TASK DESCRIPTION:
Rename "sidebar" to "navigation pane" throughout the rows below, and leave all other text unchanged. Leave the pictures out of your answer.

Dataset items
━━━━

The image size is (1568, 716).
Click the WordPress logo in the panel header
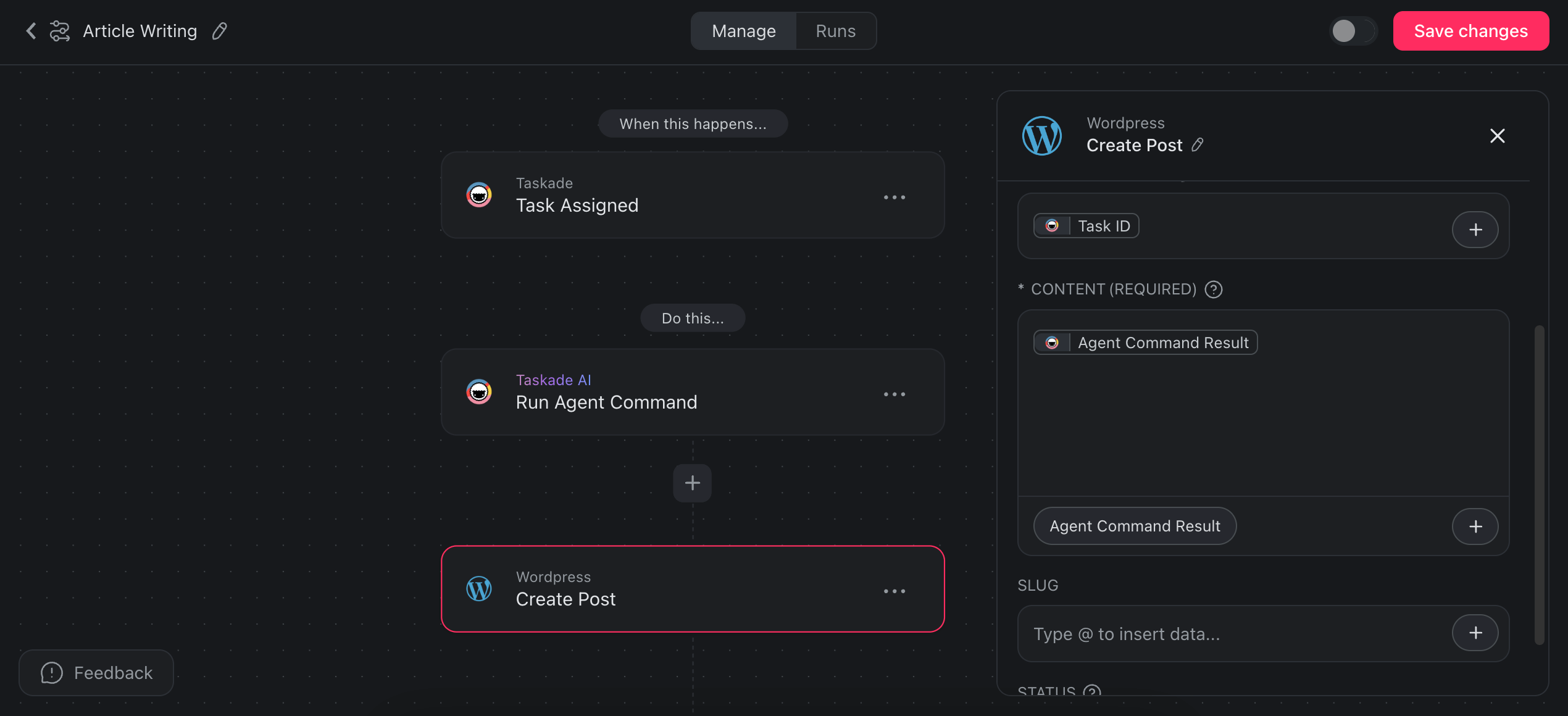coord(1041,135)
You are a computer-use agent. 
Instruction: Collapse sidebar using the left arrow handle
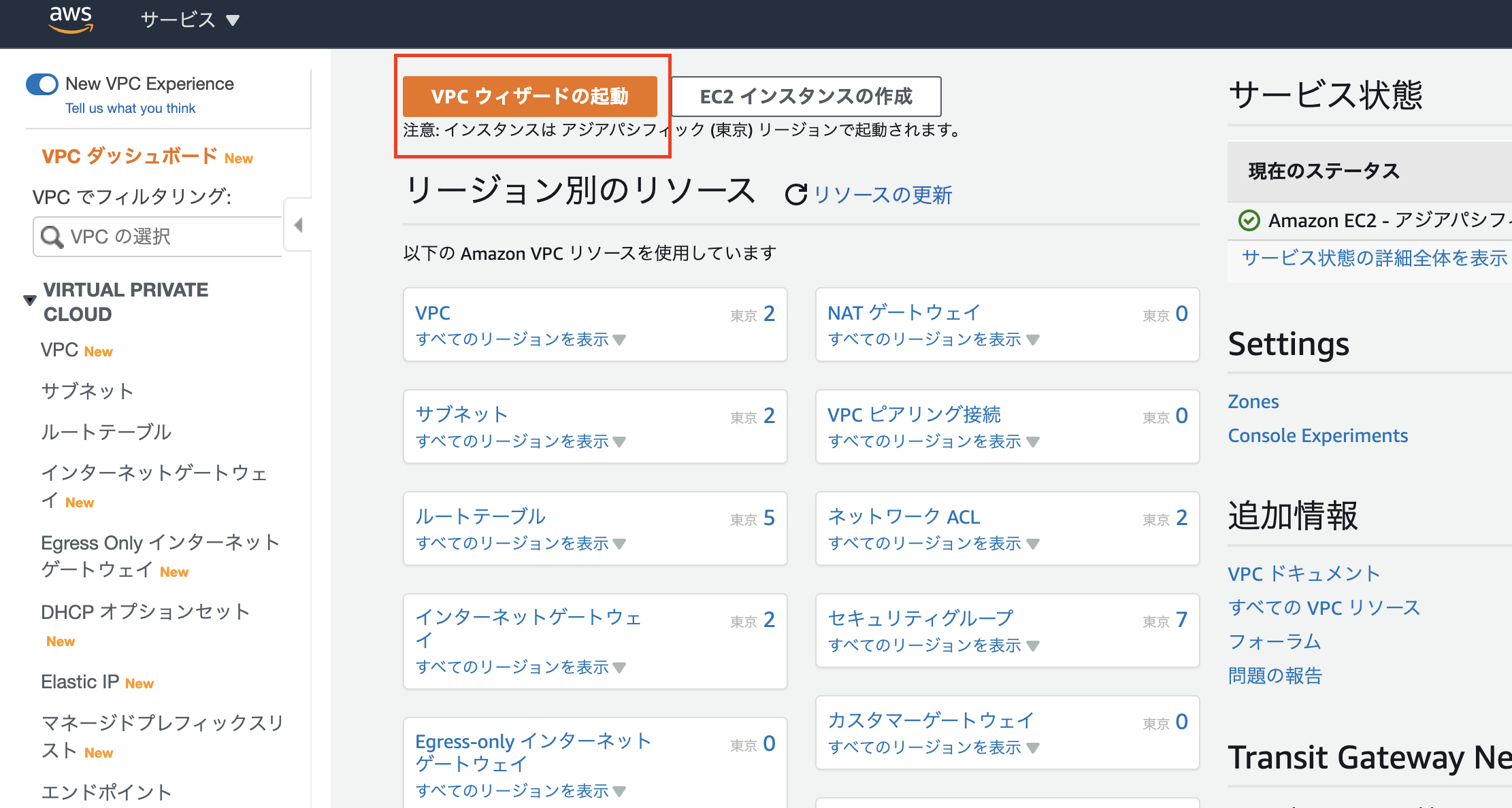[x=298, y=225]
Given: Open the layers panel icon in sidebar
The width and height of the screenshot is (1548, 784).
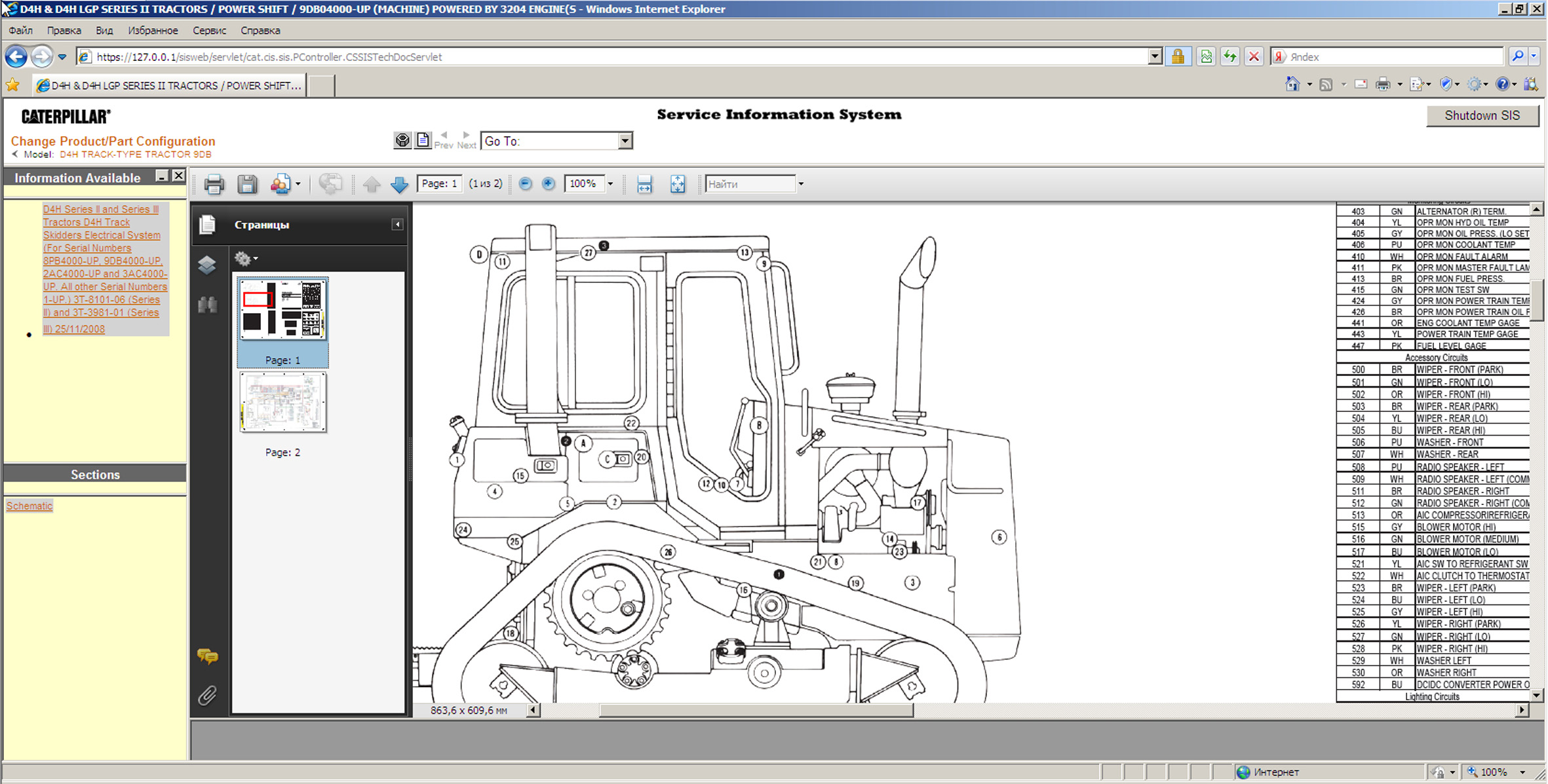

━━━━

SOLUTION FOR THIS TASK:
The image size is (1568, 716).
Click the WordPress logo in the panel header
coord(1041,135)
You are a computer-use agent. 
Instruction: Collapse navigation pane using the left arrow handle
[x=298, y=225]
Given: Open the layers panel icon in navigation pane
The width and height of the screenshot is (1548, 784).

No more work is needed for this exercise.